A recent study led by Senior Engineer HAO Jialong from IGGCAS, in collaboration with researchers from the University of New Mexico, Changsha University of Science and Technology, and other institutions, has, for the first time, systematically identified multiple nitrogen-bearing organic species on the surfaces of lunar soil grains returned by the Chang’e-5 and Chang’e-6 missions. The study further reveals an evolutionary pathway characterized by “exogenous delivery–impact modification–continuous solar wind processing.” The results demonstrate that the Moon not only records the history of organic delivery from asteroids and comets to the inner Solar System, but also preserves evidence of subsequent modification of these materials by impacts and irradiation on an airless body. The study was published online in Science Advances on April 9, 2026 (Beijing time).

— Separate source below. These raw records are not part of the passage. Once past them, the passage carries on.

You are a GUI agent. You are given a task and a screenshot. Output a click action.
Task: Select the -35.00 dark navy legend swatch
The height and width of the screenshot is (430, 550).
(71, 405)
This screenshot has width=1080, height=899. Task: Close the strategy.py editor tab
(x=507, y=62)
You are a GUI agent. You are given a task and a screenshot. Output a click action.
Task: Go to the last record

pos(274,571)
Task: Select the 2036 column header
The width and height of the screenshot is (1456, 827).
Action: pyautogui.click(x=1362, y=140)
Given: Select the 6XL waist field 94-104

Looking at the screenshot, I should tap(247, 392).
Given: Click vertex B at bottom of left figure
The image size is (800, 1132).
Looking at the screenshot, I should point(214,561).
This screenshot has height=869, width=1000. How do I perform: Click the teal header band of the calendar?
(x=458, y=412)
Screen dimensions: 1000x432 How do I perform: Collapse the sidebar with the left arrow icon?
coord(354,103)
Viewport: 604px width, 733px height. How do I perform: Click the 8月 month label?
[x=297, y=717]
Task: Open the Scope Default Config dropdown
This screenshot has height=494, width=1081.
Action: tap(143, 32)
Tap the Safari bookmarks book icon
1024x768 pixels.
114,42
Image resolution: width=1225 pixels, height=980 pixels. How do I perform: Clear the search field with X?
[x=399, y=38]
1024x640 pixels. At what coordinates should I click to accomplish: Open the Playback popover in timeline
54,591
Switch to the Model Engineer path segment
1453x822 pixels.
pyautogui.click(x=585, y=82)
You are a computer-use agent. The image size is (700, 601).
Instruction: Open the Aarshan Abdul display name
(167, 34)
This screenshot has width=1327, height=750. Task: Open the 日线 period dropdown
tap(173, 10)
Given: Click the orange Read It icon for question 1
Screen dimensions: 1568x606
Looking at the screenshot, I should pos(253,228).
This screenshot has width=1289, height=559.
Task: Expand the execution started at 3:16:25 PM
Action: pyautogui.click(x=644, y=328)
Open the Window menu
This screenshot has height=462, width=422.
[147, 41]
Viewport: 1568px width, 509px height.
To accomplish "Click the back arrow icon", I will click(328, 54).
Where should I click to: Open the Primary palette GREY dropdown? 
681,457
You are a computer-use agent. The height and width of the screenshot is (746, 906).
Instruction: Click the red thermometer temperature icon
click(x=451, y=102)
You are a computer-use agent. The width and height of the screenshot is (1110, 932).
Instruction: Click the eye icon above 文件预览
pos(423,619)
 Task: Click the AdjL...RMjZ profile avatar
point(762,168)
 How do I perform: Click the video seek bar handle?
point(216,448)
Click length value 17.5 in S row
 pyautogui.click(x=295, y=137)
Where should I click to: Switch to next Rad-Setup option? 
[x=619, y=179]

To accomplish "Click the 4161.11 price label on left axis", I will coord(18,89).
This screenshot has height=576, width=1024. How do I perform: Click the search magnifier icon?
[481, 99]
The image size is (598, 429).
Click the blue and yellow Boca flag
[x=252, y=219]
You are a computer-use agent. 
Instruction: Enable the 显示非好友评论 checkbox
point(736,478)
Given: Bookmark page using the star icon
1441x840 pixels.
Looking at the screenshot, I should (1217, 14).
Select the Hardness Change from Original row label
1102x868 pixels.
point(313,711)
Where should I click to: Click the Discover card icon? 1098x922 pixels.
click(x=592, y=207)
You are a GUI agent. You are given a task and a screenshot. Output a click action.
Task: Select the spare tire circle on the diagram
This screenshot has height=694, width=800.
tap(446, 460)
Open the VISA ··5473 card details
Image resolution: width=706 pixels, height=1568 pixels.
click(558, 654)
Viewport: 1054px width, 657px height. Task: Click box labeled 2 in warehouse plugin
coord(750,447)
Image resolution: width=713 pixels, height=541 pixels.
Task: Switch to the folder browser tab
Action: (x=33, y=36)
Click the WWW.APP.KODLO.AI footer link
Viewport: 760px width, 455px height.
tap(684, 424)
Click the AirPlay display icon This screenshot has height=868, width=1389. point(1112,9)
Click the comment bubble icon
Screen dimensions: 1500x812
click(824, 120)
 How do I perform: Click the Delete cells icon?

Although carbon and nitrogen had previously been detected in Apollo lunar soils, the existence, morphology, origin, and preservation mechanisms of nitrogen-bearing organic matter in lunar regolith remained poorly constrained. In this study, lunar soil grains returned by the Chang’e-5 and Chang’e-6 missions were selected for analysis. The researchers conducted correlative investigations using multiple microscopic and spectroscopic techniques to systematically characterize the morphology, chemical bonding and functional groups, and stable isotopic compositions of the organic matter.

DONG Mingtan, a Ph.D. candidate at IGGCAS and the first author of the study, reported that organic matter on lunar soil surfaces predominantly occurs in three forms—particle-like, adhering, and inclusion-like—at submicrometer to micrometer scales (Fig. 1) and commonly contains inorganic mineral particles typical of lunar soil. Chemically, these materials are dominated by carbon, nitrogen, and oxygen and are generally amorphous in structure; amide functional groups were also identified in some samples. These observations indicate that the lunar organics are not merely graphitized carbon but have undergone more complex chemical reorganization.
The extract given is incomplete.